Here is a quick post to let you know my article about eco printing paper for an Artist’s Book appears in the July issue of Somerset Studio. Today I am posting (below) the unedited version of my original text  for readers of Somerset Studio and for readers of my blog.

The edited version appearing in the magazine contains incorrect instructions about the use of PVA as adhesive to attach plants and metals for eco printing. I was not given the opportunity to see the article, post-editing. If readers followed the instructions as published under my name by Somerset Studio, I believe they would be disappointed and would fail to produce a useable print on a useable substrate.

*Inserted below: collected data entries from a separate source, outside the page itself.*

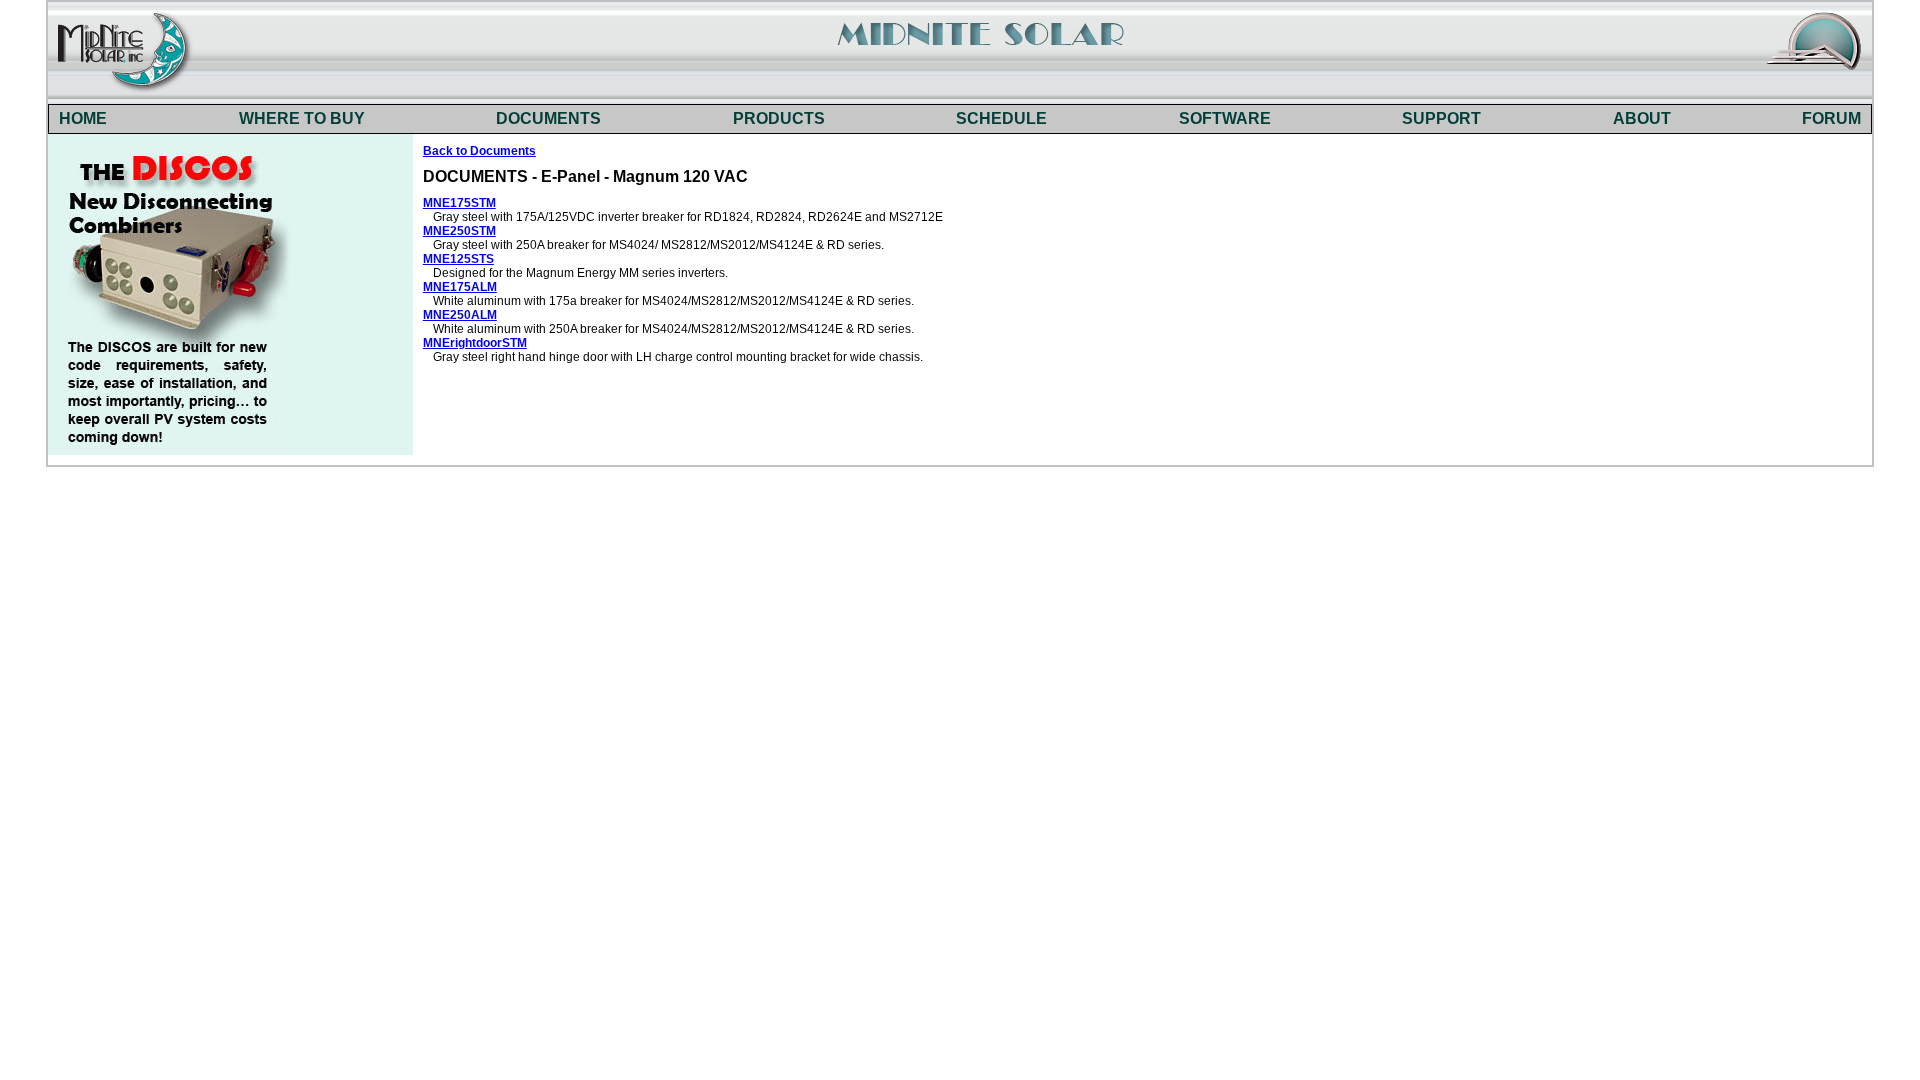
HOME (83, 118)
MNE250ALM (460, 315)
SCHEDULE (1001, 118)
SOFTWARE (1225, 118)
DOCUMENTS (548, 118)
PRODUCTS (779, 118)
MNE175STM (459, 203)
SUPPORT (1441, 118)
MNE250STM (459, 231)
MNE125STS (458, 259)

As you perhaps know from reading these pages, I have not so far glued plants or metal bits onto substrates for eco prints and have never recommended this strategy.  Were I to use glues for attaching leaves etc, I would try a water soluble adhesive like  wheat paste, methyl cellulose, corn starch paste, etc, but never PVA. PVA can be used successfully to attach textiles or paper to the cover boards of books and was, in fact,  used for the covers of the book in my article; still, I prefer to use reversible glues such as wheat paste for the pages in most of my Artist Books.

So let me try to snatch Victory from the jaws of Defeat (a famous Churchillian quote): maybe I will next try some experiments with glueing plants to substrates and thank Somerset Studio for the inspiration as well as for publishing my work. Tout set Providence: Everything is Providence.

For images of the book, see tags Rust Print, Artist Books on this blog. BTW, the book is on exhibition in Calgary this month at the national show for the Canadian Book Artists and Book Binders Guild.

Tutorial

Eco Printing with Rust and Plants

Introduction

My artist book “Botanica: New World Scroll 1” is made from papers eco printed with rust and plant dyes as a contemporary take on traditions of natural dyeing and bookmaking. Object and process both invite us to slow down and savor making, handling and viewing a beautiful book, to appreciate a book’s tactile and visual pleasures as well as its intellectual ones. Historically, the first books were scrolls, sometimes pleated or slatted, objects of reverence treasured for both content and form. My book’s accordion and pamphlet-stitched structure printed in contemporary style on watercolor paper creates living links to a rich past.

To make my book, stacks of papers were layered with leaves and metals, sprayed with vinegar and water to rust the metals, then steamed over boiling water to extract the “eco” prints. Plant pigments combined with rust to deposit prints directly on the paper in a range of greys, charcoals and blacks as well as natural rust and plant colors.

The process of eco printing papers offers artists many creative options. For eco printing projects other than bookmaking, try stacking papers six sheets high and sized to fit your steamer, and then follow directions for processing an eco printed book.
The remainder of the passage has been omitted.